Problem to solve
Range to output from the entries below: the line containing "Open the Scripts menu" through the line containing "Open the Soubor menu". Set it down exactly, ends included, nothing else.
Start of Records for this exercise
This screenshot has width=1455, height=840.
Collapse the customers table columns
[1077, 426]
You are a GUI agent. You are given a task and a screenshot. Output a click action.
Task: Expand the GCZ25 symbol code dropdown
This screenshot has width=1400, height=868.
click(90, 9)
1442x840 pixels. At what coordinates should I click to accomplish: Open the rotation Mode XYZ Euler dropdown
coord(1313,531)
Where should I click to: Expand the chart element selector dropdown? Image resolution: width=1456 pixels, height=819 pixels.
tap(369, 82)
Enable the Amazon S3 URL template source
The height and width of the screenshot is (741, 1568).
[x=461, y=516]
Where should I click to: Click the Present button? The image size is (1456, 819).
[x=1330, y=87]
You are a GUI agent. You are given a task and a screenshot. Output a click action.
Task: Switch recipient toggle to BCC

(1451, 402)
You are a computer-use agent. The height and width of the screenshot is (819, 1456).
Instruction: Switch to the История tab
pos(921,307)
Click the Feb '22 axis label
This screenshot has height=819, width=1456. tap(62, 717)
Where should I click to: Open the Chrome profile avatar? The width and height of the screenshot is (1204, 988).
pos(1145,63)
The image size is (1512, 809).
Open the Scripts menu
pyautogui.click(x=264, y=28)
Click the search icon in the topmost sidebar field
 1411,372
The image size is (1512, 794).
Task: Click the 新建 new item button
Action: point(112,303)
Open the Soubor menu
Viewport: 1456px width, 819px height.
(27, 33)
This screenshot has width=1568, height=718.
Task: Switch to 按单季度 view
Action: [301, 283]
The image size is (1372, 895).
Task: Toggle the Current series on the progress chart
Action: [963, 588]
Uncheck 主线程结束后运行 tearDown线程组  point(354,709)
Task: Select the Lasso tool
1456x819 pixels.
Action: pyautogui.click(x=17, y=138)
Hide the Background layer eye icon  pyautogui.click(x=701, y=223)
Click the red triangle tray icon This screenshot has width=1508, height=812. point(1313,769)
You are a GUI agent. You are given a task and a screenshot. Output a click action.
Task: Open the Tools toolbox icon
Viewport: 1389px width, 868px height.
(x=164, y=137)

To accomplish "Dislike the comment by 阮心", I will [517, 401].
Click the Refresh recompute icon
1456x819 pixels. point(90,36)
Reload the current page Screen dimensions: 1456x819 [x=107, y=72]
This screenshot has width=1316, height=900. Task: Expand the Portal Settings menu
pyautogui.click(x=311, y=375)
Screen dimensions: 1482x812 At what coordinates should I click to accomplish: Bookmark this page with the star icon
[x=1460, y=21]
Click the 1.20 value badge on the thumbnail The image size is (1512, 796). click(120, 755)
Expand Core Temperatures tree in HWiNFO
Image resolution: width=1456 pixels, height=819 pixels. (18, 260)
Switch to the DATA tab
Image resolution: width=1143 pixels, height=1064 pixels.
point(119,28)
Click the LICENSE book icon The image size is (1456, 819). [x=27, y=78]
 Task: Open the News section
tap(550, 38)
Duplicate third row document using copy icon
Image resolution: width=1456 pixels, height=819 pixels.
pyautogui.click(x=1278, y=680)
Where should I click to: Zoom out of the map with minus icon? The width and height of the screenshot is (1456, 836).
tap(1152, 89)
End of Records for this exercise
Answer box
Open the Scripts menu
pyautogui.click(x=264, y=28)
Click the search icon in the topmost sidebar field
 1411,372
The image size is (1512, 794).
Task: Click the 新建 new item button
Action: point(112,303)
Open the Soubor menu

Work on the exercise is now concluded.